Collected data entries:
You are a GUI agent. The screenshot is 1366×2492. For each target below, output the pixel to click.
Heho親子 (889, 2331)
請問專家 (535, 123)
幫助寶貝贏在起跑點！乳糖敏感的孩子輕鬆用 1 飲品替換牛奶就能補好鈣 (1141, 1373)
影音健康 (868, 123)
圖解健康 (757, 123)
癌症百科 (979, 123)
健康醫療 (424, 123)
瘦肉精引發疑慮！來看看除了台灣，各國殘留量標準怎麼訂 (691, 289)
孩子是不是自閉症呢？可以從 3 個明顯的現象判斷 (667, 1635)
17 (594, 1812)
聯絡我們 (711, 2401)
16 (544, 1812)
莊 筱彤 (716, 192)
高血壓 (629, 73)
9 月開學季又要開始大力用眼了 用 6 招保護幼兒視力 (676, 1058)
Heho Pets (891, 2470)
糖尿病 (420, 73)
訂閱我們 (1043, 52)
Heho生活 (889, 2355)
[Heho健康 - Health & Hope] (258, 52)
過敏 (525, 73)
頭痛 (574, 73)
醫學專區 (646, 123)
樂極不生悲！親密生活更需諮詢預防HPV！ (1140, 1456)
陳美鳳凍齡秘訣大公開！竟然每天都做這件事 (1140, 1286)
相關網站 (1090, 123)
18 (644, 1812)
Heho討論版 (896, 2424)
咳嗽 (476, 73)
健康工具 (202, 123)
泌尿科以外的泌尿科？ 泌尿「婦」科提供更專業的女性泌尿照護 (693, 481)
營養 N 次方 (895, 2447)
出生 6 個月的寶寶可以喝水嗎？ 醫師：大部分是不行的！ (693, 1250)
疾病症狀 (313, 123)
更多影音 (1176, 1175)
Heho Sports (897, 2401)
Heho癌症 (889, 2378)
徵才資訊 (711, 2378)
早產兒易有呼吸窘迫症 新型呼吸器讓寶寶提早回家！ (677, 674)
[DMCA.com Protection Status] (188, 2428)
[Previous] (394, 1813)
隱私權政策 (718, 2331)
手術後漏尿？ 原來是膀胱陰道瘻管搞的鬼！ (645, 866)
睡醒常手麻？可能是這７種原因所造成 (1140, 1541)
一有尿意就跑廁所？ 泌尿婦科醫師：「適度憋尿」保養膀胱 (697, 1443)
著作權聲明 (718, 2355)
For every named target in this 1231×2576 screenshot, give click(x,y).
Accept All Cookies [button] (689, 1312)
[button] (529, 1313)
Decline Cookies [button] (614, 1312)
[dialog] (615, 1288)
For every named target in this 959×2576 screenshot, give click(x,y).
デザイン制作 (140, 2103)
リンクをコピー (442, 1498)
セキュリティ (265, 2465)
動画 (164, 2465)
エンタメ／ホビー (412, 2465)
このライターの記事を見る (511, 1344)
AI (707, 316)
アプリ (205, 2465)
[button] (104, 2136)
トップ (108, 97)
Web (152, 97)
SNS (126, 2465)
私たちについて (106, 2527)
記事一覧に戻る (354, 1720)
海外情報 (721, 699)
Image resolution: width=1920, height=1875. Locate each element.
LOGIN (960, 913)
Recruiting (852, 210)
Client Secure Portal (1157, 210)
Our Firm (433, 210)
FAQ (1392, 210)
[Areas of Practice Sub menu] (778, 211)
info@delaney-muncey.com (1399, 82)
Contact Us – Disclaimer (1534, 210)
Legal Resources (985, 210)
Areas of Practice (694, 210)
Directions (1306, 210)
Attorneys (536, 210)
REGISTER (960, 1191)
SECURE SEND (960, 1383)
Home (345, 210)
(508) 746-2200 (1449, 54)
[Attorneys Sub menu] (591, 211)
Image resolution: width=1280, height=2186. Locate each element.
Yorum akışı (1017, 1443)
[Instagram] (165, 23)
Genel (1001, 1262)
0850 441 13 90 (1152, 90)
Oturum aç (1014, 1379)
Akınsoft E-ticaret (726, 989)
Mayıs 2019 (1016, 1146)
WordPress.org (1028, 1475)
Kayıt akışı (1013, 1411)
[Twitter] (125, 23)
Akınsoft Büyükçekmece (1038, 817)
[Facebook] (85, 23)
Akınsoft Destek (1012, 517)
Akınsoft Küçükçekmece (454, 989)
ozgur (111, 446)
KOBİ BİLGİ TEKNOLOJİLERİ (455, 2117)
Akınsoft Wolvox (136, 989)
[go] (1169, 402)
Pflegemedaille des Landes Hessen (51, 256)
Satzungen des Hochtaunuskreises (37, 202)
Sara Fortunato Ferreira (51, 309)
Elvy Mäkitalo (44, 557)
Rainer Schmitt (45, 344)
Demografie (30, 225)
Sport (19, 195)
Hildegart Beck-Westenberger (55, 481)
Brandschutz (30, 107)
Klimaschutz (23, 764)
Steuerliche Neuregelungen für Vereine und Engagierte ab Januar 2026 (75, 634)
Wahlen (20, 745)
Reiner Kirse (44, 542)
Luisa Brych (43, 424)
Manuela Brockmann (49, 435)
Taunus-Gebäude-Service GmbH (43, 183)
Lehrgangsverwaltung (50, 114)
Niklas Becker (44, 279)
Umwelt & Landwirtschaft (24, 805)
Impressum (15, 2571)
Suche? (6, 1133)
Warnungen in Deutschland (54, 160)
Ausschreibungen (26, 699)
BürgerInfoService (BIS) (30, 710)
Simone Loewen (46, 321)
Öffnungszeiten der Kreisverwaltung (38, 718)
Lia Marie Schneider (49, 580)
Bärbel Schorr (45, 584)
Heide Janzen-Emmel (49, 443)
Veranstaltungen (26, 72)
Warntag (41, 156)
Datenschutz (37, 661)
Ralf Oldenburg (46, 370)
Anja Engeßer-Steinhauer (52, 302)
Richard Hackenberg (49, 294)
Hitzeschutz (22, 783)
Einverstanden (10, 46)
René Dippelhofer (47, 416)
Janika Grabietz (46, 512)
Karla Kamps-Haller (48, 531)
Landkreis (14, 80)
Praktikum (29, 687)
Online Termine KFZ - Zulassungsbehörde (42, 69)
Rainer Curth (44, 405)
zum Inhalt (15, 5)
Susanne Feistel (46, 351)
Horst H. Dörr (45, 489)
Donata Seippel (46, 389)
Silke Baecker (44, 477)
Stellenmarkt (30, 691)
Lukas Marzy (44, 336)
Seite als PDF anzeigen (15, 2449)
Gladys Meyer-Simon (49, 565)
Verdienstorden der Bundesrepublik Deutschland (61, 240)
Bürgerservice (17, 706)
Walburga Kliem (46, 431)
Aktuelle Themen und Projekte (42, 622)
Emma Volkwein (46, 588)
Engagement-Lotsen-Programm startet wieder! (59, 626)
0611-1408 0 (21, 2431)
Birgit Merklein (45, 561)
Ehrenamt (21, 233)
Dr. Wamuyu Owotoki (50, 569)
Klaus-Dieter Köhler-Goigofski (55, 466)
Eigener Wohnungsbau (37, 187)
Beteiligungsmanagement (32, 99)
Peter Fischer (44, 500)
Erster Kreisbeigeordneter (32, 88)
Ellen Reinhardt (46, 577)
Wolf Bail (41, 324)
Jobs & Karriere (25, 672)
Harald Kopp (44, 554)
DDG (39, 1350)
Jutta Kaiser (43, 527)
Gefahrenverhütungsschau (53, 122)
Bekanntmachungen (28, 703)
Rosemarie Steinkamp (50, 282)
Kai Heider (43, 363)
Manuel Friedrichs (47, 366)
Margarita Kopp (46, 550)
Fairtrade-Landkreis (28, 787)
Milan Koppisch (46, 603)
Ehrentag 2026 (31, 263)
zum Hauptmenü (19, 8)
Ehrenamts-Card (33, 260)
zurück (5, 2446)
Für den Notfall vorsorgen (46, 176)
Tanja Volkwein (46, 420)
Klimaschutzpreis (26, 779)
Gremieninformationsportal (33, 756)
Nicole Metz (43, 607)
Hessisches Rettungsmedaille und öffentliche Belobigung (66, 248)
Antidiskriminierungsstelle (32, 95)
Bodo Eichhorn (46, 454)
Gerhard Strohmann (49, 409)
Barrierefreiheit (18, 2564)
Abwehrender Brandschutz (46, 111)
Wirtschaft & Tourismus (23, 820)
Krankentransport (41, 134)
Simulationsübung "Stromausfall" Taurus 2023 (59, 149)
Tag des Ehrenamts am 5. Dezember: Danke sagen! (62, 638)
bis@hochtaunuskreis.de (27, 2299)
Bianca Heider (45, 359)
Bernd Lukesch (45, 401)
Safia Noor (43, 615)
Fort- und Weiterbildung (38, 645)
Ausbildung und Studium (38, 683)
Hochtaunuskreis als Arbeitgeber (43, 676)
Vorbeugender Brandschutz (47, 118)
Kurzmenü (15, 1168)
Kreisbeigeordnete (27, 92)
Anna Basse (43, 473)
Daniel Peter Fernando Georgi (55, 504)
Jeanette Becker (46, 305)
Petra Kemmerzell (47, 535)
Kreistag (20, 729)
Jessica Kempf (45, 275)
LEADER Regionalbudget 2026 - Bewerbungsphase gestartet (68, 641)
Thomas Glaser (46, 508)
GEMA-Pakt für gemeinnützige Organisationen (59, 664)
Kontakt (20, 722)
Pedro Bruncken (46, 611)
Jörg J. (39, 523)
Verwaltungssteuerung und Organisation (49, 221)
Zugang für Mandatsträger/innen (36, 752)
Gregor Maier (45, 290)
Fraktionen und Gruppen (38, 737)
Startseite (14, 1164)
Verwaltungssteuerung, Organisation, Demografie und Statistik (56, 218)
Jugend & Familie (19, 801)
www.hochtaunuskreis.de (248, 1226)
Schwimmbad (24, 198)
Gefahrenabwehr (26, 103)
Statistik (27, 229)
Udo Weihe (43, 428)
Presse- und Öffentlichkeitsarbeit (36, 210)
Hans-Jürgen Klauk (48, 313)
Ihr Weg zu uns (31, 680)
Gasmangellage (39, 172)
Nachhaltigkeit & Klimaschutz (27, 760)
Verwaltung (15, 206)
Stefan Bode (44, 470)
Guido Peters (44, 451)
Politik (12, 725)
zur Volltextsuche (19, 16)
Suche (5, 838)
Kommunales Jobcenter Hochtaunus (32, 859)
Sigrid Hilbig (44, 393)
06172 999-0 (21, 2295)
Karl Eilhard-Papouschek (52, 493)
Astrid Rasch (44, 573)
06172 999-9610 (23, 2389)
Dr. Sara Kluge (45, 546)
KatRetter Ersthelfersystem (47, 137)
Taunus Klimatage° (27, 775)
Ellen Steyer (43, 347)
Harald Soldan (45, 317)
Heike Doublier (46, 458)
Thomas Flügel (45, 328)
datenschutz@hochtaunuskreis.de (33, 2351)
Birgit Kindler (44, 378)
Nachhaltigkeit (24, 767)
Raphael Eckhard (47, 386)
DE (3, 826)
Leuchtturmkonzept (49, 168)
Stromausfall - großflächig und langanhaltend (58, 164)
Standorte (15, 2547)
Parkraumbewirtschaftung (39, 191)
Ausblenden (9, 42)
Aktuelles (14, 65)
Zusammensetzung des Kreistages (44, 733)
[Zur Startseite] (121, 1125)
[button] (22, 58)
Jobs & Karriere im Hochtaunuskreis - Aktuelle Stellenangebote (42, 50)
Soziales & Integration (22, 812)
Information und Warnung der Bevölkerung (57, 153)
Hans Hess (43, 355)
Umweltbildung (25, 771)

TASK:
From the records above, copy out the line with "Praktikum (29, 687)", the line with "Ehrenamt (21, 233)", and every line between them, word for word.

ANSWER AREA:
Praktikum (29, 687)
Online Termine KFZ - Zulassungsbehörde (42, 69)
Rainer Curth (44, 405)
zum Inhalt (15, 5)
Susanne Feistel (46, 351)
Horst H. Dörr (45, 489)
Donata Seippel (46, 389)
Silke Baecker (44, 477)
Stellenmarkt (30, 691)
Lukas Marzy (44, 336)
Seite als PDF anzeigen (15, 2449)
Gladys Meyer-Simon (49, 565)
Verdienstorden der Bundesrepublik Deutschland (61, 240)
Bürgerservice (17, 706)
Walburga Kliem (46, 431)
Aktuelle Themen und Projekte (42, 622)
Emma Volkwein (46, 588)
Engagement-Lotsen-Programm startet wieder! (59, 626)
0611-1408 0 (21, 2431)
Birgit Merklein (45, 561)
Ehrenamt (21, 233)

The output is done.